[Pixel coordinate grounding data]
##########
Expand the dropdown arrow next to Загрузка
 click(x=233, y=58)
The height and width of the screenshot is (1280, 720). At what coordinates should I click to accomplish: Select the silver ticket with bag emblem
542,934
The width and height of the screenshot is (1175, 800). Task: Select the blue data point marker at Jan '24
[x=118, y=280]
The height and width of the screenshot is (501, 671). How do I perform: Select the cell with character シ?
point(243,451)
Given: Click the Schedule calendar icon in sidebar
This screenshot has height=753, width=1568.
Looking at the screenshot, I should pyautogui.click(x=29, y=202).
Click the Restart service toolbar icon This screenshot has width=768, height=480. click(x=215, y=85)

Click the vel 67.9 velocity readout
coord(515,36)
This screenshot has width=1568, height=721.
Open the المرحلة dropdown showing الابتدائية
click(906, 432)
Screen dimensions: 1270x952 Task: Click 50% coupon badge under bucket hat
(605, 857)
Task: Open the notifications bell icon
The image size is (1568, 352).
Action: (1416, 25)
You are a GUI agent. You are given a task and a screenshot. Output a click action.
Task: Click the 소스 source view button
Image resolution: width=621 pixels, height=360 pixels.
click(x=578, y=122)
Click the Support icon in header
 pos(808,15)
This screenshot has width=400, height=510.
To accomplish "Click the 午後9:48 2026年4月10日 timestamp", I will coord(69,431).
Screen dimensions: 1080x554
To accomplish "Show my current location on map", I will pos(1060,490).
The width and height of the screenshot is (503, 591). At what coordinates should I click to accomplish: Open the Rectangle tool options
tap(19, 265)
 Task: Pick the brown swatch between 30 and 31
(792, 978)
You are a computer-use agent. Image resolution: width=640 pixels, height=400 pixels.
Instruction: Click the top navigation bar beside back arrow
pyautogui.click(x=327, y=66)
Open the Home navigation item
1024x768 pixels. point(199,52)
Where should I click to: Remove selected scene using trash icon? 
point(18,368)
##########
→ Required action: Return each entry without altering a single word.

→ Expected answer:
Expand the dropdown arrow next to Загрузка
 click(x=233, y=58)
The height and width of the screenshot is (1280, 720). At what coordinates should I click to accomplish: Select the silver ticket with bag emblem
542,934
The width and height of the screenshot is (1175, 800). Task: Select the blue data point marker at Jan '24
[x=118, y=280]
The height and width of the screenshot is (501, 671). How do I perform: Select the cell with character シ?
point(243,451)
Given: Click the Schedule calendar icon in sidebar
This screenshot has height=753, width=1568.
Looking at the screenshot, I should pyautogui.click(x=29, y=202).
Click the Restart service toolbar icon This screenshot has width=768, height=480. click(x=215, y=85)

Click the vel 67.9 velocity readout
coord(515,36)
This screenshot has width=1568, height=721.
Open the المرحلة dropdown showing الابتدائية
click(906, 432)
Screen dimensions: 1270x952 Task: Click 50% coupon badge under bucket hat
(605, 857)
Task: Open the notifications bell icon
The image size is (1568, 352).
Action: (1416, 25)
You are a GUI agent. You are given a task and a screenshot. Output a click action.
Task: Click the 소스 source view button
Image resolution: width=621 pixels, height=360 pixels.
click(x=578, y=122)
Click the Support icon in header
 pos(808,15)
This screenshot has width=400, height=510.
To accomplish "Click the 午後9:48 2026年4月10日 timestamp", I will coord(69,431).
Screen dimensions: 1080x554
To accomplish "Show my current location on map", I will pos(1060,490).
The width and height of the screenshot is (503, 591). At what coordinates should I click to accomplish: Open the Rectangle tool options
tap(19, 265)
 Task: Pick the brown swatch between 30 and 31
(792, 978)
You are a computer-use agent. Image resolution: width=640 pixels, height=400 pixels.
Instruction: Click the top navigation bar beside back arrow
pyautogui.click(x=327, y=66)
Open the Home navigation item
1024x768 pixels. point(199,52)
Where should I click to: Remove selected scene using trash icon? 
point(18,368)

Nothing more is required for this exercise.